● **STUDY TEXT**:
◇ ◇ ◇

Everett combines dance and science in Brain Storm
By Ashley Ulrich, The Dartmouth Staff
Published on Monday, January 16, 2012
As the lights dimmed and dancers filed on stage, an enormous overhead view of a brain lit by neon hues transformed the backdrop of the Hopkins Center’s Moore Theater during the world premiere of Brain Storm, an Everett Dance Theatre production performed on Jan. 13 and 14. Brain Storm, which combines neuroscience and education with the arts, consists of eight performers and blends elements of video, dance and song.
“Every time she has a seizure, she smells something burning,” a husky man’s voice said from an overhead speaker as the performance began. “Now, if we can provoke that smell by probing the surface of the brain, we’ll find the source of the seizures.”
Mimicking a surgeon’s probe, a penlight flashed over the brain, simulating a medical examination.
“I can see the most wonderful lights,” a soft female voice cooed from another overhead speaker. “Did you pour cold water on my hand, Dr. Penfield?”
As the doctor and patient conversed, dancers from behind the screen acted out the exchange between the real-life Dr. Wilder Penfield — a late Canadian brain surgeon famous for mapping the regions of the brain — and his patient with an otherworldly air, despite the scientific nature of the dialogue.
The show’s premiere follows a two-year residency at the Crotched Mountain School — a charitable outpatient facility for patients with disabilities located in Greenfield, N.H. — and over a year of rigorous production work. The final product includes influences from discussions with neuroscientists and medical professions, as well as the performers’ personal experiences.
Combining all these elements “did not follow a direct route at all,” co-artistic director and Brain Storm performer Aaron Jungels said in an interview with The Dartmouth.
“We did a lot of research,” Jungels said. “We worked with scientists at Brown University, talking to them about their research of the brain. We did the residency at Crotched Mountain. We also ran a series of “brain cafes” in our hometown that became a sort of starting point for Brain Storm.”
These brain cafes — free public events held in Providence, R.I. — were events that the dance company used to interact with local community members. Many audience members shared stories with the Everett performers of their personal experiences with brain disease and trauma or those of friends and relatives, Jungels said.
Jungels co-founded Everett with his sister Rachel Jungels and his mother Dorothy Jungels in 1986, according to the group’s website. Rachel Jungels serves as co-artistic director of Brain Storm with her brother and also performs in the production.
“People from the community would approach us with their stories and ask us to do a piece about it,” Rachel Jungels said in an interview with The Dartmouth. “It was a great little series of workshops that brought together a lot of people from the community. They were usually sold-out events. People were really interested.”
One of the group’s goals in the production was to remove the stigma associated with psychotic diseases and brain traumas, Dorothy Jungels said. Everett received such positive feedback from the audiences at their brain cafes that the performers were optimistic for the same result in Brain Storm, she said.

◇ ◇ ◇

Summarize the article on Brain Storm in three sentences. The data that follow have no connection to the article on Brain Storm.

● **DATASET CONTENT**:
◇ ◇ ◇

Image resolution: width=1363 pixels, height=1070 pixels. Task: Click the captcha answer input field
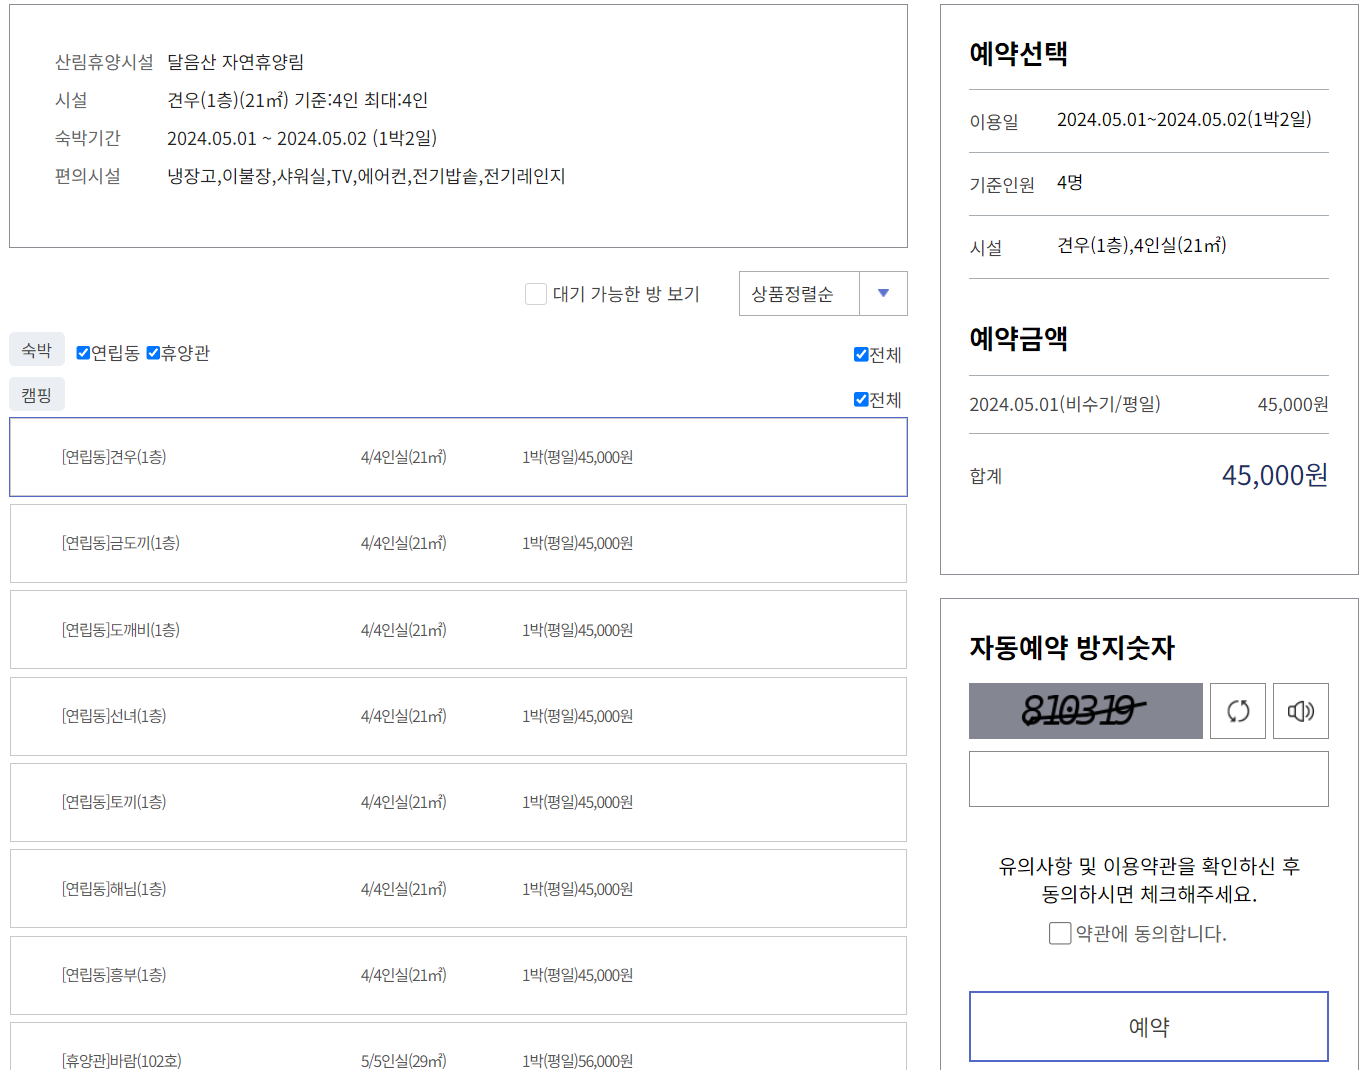[1148, 778]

◇ ◇ ◇

● **YOUR SOLUTION**:
Brain Storm is an Everett Dance Theatre production that combines neuroscience and education with the arts, blending video, dance and song. It had its world premiere at the Hopkins Center's Moore Theater on Jan. 13 and 14. The show followed a two-year residency at the Crotched Mountain School, work with scientists at Brown University, and "brain cafes" in Providence, R.I., where community members shared experiences of brain disease and trauma, and one of the group's goals was to remove the stigma associated with psychotic diseases and brain traumas.